Le héros, fils d’Éson, s’empare de la Toison d’or et, fier de son butin,
emporte avec lui, second butin, celle à qui il doit cette conquête ;
avec son épouse, il rejoint en vainqueur le port de Iolcos.
Rappels mythologiques sur les événements de la première partie du livre 7
Médée : La longueur du passage consacré à Médée dans le livre VII (vers 7-424) suffit à montrer l’intérêt d’Ovide pour ce sujet, qu’il a du reste abordé à trois reprises : dans sa tragédie, Médée, aujourd’hui perdue, dans les Héroïdes, 12, et dans ce long passage des Métamorphoses.
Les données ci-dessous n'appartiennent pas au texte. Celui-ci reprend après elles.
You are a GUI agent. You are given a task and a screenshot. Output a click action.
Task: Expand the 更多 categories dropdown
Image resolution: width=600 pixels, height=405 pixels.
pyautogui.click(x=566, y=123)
La légende était très connue de ses lecteurs. Dans les Métamorphoses, il retient surtout parmi les récits concernant Médée les épisodes où elle exerce son rôle de magicienne, capable d’opérer des métamorphoses. Les événements les plus tragiques de sa légende, dont le plus connu est le meurtre de ses propres enfants, ne sont pas exploités ici. Ovide se borne souvent à des allusions très brèves, soucieux sans doute de traiter son sujet avec originalité.
La Toison d’or : C’est la toison du bélier Chrysomallos, né de Poséidon et Théophané (qui, pour pouvoir se rencontrer, avaient été respectivement métamorphosés en bélier et en brebis). Hermès (ou Héra, selon les versions) avait offert l’animal à Néphélé, l’épouse d’Athamas, pour permettre à ses enfants Phrixus et Hellé de se sauver, et leur éviter ainsi d’être immolés, victimes d’une machination de leur marâtre Ino. Fuyant sur cette monture miraculeuse, Hellé se noya dans l’Hellespont, mais Phrixus parvint en Colchide ; il immola alors le bélier en l’honneur de Zeus et en offrit la toison au roi du lieu, Aeétès, qui l’attacha à un chêne dans un bois consacré à Arès et le fit garder par un dragon. (Voir Fastes, 3, 852-876, et les notes).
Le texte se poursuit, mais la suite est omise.